Modifiers are certainly important for reimbursement and compliance; if you use them correctly, you can have a positive impact on your reimbursement. Modifiers are two digit codes that modify a service or procedure under certain circumstances. These modifiers may add information or change the description and give more specificity to the service or procedure provided. Append the right modifier and see how your reimbursement heads for the better.

Modifier assignments can be quite intriguing to coders. When trying to understand if a modifier is correct, ask if the following apply:

  • Was the same service carried out more than once on the same day?
  • Will a modifier do away the appearance of duplicate billing?
  • Will the modifier add more information on the anatomic site of the procedure?

    If these circumstances apply, then it may be just right to go ahead and append a modifier to the procedure code. Also see to it that the documentation in the medical record supports the use of the modifier.

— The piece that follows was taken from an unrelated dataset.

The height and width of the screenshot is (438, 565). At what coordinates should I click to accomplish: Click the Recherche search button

    The modifiers are divided into two levels:

  • Level I
  • Level II

    The Level II modifiers are called HCPCS modifiers and are annually updated. These HCPCS modifiers are alphanumeric or two letters. Sometimes insurers ask suppliers that a HCPCS code must be accompanied by code modifier to provide added information regarding the service identified by the HCPCS code.

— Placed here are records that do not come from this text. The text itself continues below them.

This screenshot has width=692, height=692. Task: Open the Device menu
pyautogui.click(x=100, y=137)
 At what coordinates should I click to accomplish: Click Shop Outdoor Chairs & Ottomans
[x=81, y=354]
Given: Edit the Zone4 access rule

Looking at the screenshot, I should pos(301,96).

    Normally, HCPCS Level II modifiers are required to add specificity to the reporting of procedures carried out on eyelids, fingers, coronary arteries and toes.

    Using the HCPCS modifiers the right way will certainly see your reimbursements look up.
  • Friday, April 13, 2012

    HCPCS: Q2048, Q2049 Will Stir Your Liposomal Doxorubicin HCL Coding This Summer

    CMS would no longer be using J9001 for Doxil once the change happens in July.

    One of the side effects of drug shortages is that coders have to determine which HCPCS codes to use for replacement drugs. While deciding how to report two substitution drugs accurately -- Lipodox and Fusilev – you must consider these recent updates from CMS and Noridian Medicare.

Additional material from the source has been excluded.